Money and policy are usually cast as the engines of accountability. In arts education, though, the story is messier. The real question is what actually drives accountability—and what states can do when the formal levers are weak, uneven, or easy to ignore.
To get at that question, I paired Arts Education Partnership’s (AEP) ArtScan policy data with access and participation data from the Arts Education Data Project. What emerges is a familiar but uncomfortable truth: supportive policy, by itself, does not reliably translate into access or participation. Accountability depends just as much on how policy is interpreted, implemented, and enforced.
Policy Paradox
That is the policy paradox: what states require on paper is not always what students experience in practice. California has long been a vivid example. A 2022 SRI Education study found that 79% of school leaders reported offering at least one of the four required arts disciplines, yet only 11% of schools offered a sequential, standards-based course of study in all four disciplines, as state policy requires—essentially unchanged since 2005–06.

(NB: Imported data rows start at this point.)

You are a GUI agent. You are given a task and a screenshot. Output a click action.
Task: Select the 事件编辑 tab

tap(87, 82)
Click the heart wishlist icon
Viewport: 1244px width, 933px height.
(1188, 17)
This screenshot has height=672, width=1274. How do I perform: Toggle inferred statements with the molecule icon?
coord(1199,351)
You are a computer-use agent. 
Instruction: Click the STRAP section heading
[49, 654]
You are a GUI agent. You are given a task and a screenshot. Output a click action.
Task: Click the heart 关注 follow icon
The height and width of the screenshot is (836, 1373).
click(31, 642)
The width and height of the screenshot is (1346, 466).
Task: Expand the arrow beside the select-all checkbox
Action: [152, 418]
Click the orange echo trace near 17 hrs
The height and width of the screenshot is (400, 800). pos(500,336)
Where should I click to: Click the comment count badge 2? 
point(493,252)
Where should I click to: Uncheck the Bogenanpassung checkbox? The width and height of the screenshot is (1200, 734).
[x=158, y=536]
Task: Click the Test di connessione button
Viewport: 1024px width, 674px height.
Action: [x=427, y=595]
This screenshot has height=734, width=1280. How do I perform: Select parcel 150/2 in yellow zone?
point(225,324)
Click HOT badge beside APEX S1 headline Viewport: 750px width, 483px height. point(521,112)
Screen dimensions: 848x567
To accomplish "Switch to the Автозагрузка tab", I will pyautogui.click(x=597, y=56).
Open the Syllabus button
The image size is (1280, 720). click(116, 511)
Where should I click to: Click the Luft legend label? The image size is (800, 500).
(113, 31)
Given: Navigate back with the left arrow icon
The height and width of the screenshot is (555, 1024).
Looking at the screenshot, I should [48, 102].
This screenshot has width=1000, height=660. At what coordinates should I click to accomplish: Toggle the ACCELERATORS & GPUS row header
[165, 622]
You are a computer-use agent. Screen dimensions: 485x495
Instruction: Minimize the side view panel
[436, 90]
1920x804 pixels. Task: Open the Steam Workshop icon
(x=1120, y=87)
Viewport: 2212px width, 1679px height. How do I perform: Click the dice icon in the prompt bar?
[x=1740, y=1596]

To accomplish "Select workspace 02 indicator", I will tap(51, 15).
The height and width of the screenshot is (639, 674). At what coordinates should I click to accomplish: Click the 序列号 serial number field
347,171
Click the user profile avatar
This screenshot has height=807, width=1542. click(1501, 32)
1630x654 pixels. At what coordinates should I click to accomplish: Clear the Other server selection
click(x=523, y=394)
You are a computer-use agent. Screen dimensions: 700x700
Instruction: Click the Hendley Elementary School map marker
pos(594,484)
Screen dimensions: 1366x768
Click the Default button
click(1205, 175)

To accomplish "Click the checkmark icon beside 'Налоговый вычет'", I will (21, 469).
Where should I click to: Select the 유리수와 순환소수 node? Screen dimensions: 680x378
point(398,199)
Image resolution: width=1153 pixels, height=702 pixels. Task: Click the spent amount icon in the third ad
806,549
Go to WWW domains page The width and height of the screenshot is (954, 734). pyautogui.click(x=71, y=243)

California is not an exception, though it may be starting to narrow the gap through major funding with the Arts and Music in Schools Funding Guarantee and Accountability Act (AMS) and new audits tied to how those funds are used. Across other states, the same pattern shows up: strong arts instruction policies on the books, participation rates still hovering in the 50–60% range, and as many as 13% of students left without access.
Focus on Instructional Requirements
One useful place to look is instructional requirements, because they reveal how seriously a state expects its arts standards to be taken. According to ArtScan, all fifty states have elementary and secondary arts standards; 40 have some instructional requirements in elementary or middle school, 39 in high school, and 12 have none.
These requirements vary in strength: policies that say the arts “must be taught” or specify minutes or course counts are stronger, while phrases such as “shall provide” or “shall have experiences” allow more variation in implementation.
Policy Overlay with Participation and Access
If instructional requirements are among the clearest policy levers available, we should expect them to produce stronger access and participation. But the data resists that tidy conclusion.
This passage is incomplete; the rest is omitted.